** 本文 **
しかし、同様に実需ある買い材料もなく、期待先行で相場が動いている為、今週のような乱高下が今後も起きる可能性が高いだろう。急騰したからといって買いに急がない、冷静な判断が求められる。

直近上値としてBTC=44万円、下値としてBTC=41万円を意識。

来週のトピックス

  • Ethereum Community Conferenceがパリで開催。(3/5-7)
  • AeternityがMinervaメインネットリリース予定。(3/6)
  • Moneroがプロトコルアップデート予定。(3/9)
  • IOST上でDappsが稼働開始。(3/10)

業界関連動向

規制動向① バーレーン中央銀行が仮想通貨規制を正式発表

2/25、バーレーン中央銀行(CBB)が仮想通貨規制を制定したとホームページ上で発表した。昨年12月に発表した規制案が正式に形となった。

今回の規制では、国内仮想通貨交換業者に対してライセンス制度が導入された他、AML / CFT、最低資本金、ガバナンス、リスク管理、サイバーセキュリティなどの社内管理態勢を重視する規則が適用された。また、交換業者として市場操作や利益相反を防止する為の規則も中に含まれている。

CBBの銀行監督統括責任者のKhalid Hamad氏は今回の規制に関して「MENA地域における私たちの金融ハブとしての立場を示すことにつながる」と述べた。また、世界の主要な金融センターに歩幅を合わせるべく今後も規制の枠組みを強化していくという。

バーレーンは規制サンドボックスを設けて仮想通貨・ブロックチェーンを推進しており、2/26にはその中から仮想通貨交換業者Rainが通常営業を認められた。UAEを筆頭に中東での業界優位を巡る競争は日々激化しているが、その行方はいかに。

規制動向② インド最高裁が中央政府に対し仮想通貨に対する姿勢の明確化を要請

2/26、インド最高裁が中央政府に対し今後1ヵ月の間で仮想通貨に対する姿勢を明確化するよう求めたと地元メディアが報じた。

[コレクションから抽出したデータ]
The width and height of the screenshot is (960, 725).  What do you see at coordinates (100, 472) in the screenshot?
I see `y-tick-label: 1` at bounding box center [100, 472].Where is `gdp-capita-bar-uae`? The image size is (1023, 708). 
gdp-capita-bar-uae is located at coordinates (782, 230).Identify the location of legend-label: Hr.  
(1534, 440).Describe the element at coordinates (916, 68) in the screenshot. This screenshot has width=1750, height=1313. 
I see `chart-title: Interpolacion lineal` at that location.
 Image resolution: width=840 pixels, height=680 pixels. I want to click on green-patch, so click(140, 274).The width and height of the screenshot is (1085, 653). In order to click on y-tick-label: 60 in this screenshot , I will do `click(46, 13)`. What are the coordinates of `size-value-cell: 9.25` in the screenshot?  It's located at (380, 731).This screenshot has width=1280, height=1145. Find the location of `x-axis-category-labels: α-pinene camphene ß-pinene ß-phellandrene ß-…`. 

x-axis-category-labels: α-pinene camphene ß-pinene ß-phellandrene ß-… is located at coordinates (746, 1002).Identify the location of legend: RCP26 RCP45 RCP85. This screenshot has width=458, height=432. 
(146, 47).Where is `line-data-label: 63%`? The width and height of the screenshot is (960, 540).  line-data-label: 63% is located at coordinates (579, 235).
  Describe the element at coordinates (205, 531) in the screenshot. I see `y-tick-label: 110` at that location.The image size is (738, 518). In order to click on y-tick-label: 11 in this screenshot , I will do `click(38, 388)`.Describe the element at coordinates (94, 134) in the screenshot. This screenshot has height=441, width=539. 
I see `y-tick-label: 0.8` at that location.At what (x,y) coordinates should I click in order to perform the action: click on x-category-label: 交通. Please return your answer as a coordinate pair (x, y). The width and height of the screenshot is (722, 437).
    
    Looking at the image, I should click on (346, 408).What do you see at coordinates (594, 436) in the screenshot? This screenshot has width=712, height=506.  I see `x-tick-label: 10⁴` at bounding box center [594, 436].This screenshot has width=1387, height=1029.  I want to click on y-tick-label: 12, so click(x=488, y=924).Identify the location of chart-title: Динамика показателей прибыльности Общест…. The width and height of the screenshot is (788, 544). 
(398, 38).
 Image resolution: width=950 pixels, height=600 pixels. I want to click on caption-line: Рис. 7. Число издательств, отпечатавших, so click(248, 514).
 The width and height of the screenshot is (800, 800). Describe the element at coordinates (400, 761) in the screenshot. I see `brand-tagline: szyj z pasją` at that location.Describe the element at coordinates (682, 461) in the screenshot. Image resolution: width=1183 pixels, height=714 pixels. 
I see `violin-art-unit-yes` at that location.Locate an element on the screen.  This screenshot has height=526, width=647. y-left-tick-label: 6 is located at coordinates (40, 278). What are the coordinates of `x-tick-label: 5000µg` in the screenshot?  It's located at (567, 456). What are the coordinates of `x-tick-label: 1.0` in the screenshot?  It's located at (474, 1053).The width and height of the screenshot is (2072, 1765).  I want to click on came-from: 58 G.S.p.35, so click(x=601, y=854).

** 課題 1 **
本文の「今回の規制では」で始まる段落を、主な事実を残して箇条書きに書き直してください。
** 課題 2 **
本文の「来週のトピックス」に載っている予定を、日付とあわせてすべて書き出すこと。

** 回答 1 **
・国内仮想通貨交換業者にライセンス制度を導入
・AML / CFT、最低資本金、ガバナンス、リスク管理、サイバーセキュリティなど、社内管理態勢を重視する規則を適用
・交換業者による市場操作や利益相反を防ぐ規則も含む

** 回答 2 **
・Ethereum Community Conferenceがパリで開催(3/5-7)
・AeternityがMinervaメインネットリリース予定(3/6)
・Moneroがプロトコルアップデート予定(3/9)
・IOST上でDappsが稼働開始(3/10)